Closing is per niente less intertextual, both durante its assurances of the lovers’ perfect union and durante the insistence on textual boundaries: Sires et rois levante apieles Et ele apielee roine
and London, 1989), pp. 20–50 (‘Fergus: the Courtois Vilain’); D. D. R. L. A. Arrathoon (Rochester, MI, 1984), pp. 47–81, and ‘The Craft of Fergus: Supplementary Notes’, French Studies Bulletin 25 (1987–88), 1–5 (on Guillaume’s debt to the Perceval Continuations). It is astonishing that it receives so little mention, as far as one can tell sopra the absence of an index, mediante The Legacy of Chretien de Troyes, di nuovo. N. J. Lacy et al., 2 vols. (Amsterdam, ). There is per reference con I, 145. Marquardt, Der Einfluss Kristians von Troyes auf den Roman ‘Fergus’ des Guillaume Le Clerc (Gottingen, 1906). The nearest parallel is Huon de Mery’s Tournoiement Antechrist.
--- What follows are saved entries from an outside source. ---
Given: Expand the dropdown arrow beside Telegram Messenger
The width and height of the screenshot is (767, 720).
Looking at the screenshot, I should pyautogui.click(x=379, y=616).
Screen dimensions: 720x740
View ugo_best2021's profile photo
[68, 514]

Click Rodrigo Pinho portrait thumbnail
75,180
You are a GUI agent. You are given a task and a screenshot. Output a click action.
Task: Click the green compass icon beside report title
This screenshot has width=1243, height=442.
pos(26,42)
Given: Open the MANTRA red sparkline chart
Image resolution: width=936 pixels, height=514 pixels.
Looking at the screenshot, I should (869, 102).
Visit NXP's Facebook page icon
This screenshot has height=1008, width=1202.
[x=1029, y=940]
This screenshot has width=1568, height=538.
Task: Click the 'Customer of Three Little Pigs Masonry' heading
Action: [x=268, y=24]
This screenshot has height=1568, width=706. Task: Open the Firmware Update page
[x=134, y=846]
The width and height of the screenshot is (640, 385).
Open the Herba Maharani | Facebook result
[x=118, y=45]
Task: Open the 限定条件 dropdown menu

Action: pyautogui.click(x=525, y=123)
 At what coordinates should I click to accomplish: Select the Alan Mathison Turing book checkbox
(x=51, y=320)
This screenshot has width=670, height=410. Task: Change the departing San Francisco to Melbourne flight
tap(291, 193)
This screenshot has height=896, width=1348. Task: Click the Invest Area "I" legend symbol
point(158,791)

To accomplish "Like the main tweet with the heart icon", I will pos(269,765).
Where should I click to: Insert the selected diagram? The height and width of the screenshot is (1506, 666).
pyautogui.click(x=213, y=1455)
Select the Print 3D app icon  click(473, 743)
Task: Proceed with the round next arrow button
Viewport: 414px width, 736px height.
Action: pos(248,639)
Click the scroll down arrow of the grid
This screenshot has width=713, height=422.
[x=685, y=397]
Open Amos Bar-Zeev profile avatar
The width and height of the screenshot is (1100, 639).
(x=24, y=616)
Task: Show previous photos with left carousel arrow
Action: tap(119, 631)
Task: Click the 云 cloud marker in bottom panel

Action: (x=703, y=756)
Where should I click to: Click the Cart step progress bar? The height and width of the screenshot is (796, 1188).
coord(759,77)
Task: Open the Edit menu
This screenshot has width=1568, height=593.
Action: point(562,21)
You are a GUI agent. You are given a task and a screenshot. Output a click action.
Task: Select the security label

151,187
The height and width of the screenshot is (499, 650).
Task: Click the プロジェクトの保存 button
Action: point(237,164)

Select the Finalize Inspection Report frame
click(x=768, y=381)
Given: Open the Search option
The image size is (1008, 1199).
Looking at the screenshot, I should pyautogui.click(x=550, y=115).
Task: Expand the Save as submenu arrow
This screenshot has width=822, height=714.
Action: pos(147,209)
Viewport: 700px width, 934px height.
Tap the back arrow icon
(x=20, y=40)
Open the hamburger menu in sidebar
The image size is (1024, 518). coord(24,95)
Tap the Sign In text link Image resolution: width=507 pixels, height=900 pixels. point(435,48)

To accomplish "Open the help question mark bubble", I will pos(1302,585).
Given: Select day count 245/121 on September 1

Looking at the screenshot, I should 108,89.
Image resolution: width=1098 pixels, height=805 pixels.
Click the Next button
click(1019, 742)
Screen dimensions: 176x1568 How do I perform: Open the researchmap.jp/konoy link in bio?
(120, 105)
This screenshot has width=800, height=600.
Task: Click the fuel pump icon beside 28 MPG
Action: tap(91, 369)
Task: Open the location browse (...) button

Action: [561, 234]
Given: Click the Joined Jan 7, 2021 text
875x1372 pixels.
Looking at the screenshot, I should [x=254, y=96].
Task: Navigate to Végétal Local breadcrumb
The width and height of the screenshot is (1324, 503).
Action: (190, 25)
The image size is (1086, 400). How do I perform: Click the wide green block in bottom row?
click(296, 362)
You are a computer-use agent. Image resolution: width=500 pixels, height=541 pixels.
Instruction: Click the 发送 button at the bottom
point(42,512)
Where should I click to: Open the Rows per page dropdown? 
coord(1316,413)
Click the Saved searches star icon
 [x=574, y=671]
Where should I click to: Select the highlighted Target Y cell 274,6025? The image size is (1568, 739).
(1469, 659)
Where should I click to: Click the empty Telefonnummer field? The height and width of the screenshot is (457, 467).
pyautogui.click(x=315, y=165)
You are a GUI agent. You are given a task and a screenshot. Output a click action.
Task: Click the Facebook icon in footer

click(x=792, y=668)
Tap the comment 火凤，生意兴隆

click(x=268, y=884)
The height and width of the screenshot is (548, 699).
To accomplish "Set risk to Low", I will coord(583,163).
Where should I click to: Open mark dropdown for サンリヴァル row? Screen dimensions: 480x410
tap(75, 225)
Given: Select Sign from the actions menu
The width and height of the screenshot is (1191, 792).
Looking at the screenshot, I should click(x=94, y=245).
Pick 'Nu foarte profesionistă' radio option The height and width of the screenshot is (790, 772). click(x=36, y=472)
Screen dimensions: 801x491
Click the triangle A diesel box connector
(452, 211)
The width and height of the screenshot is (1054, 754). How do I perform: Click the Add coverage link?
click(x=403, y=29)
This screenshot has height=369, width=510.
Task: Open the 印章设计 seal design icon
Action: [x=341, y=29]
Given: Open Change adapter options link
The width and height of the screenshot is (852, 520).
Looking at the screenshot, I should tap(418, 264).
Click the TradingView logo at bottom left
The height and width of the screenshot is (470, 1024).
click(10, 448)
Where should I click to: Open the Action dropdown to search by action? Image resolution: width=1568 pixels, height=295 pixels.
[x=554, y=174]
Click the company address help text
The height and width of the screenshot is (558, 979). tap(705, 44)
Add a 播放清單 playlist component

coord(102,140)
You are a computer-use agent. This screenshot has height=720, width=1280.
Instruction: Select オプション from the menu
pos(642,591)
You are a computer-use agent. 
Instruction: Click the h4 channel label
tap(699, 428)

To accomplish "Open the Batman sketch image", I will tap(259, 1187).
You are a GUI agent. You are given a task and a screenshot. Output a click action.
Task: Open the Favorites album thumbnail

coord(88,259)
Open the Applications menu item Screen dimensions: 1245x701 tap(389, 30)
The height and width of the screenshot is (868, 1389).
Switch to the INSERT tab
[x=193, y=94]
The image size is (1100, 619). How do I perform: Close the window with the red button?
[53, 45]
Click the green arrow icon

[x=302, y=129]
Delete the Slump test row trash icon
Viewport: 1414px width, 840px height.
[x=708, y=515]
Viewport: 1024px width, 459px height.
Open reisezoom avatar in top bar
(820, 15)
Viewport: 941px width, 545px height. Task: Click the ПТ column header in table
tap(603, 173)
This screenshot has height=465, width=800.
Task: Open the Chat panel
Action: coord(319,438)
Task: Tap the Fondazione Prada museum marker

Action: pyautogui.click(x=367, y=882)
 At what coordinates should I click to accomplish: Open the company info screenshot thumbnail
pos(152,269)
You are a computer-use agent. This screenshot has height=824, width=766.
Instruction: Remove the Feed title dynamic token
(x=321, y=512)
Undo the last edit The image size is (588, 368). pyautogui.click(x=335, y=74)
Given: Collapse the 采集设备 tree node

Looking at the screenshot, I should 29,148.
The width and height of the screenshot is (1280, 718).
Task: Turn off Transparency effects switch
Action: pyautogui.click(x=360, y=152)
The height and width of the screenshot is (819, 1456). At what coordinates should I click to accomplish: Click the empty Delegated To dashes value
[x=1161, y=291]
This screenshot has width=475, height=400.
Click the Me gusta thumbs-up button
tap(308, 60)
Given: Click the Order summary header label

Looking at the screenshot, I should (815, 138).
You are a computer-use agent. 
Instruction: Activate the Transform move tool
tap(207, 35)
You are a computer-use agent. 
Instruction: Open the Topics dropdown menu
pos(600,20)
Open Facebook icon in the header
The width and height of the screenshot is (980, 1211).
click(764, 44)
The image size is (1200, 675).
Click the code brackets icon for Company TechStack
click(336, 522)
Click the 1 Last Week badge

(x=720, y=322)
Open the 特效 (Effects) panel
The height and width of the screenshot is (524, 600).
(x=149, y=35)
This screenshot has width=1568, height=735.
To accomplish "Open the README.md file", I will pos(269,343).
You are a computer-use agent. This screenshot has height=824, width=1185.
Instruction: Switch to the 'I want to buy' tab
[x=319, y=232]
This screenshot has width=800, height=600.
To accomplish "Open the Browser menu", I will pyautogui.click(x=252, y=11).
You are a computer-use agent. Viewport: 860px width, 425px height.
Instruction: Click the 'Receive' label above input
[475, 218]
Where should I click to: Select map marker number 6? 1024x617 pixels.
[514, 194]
Here too the essential borrowings from Chretien had been recognized per an early German dissertation (by Max Grebel, Leipzig, 1883), but have only quite recently been examined for the artistry with which they have been recycled: see K. Busby, ‘Plagiarism and Poetry in the Tournoiement Antechrist of Huon de Mery’, Neuphilologische Mitteilungen 84 (1983), 505–21. For the distinction of the terms parody, pastiche and burlesque, which Owen tends to use interchangeably, see T. Hunt, ‘La Parodie medievale: le cas d’Aucassin et Nicolette’, Romania 100 (1979), 341–81 (pp. 347–50). There are references sopra Chretien sicuro a Scottish king Aguisel (Erec line 1966), Carduel (Erec line 5724, Yvain line 7, Perceval lines 330 and 797), Cototatre (Perceval line 3613 ? Firth of Forth), Danebroc (Erec lines 2127 and 2133 ? Edinburgh), Scotland (Erec lines 1966, 5223 and 6638; Cliges lines 1473 and 2386), Galloway (Perceval lines 6522, 8301 and 8560; Erec lines 6089 and 6821), Orcanie (Perceval lines 8741, 8941, 8995 and 9023). See R. L. Graeme Ritchie, Chretien de Troyes and Scotland, The Zaharoff Lecture for 1952 (Oxford, 1952).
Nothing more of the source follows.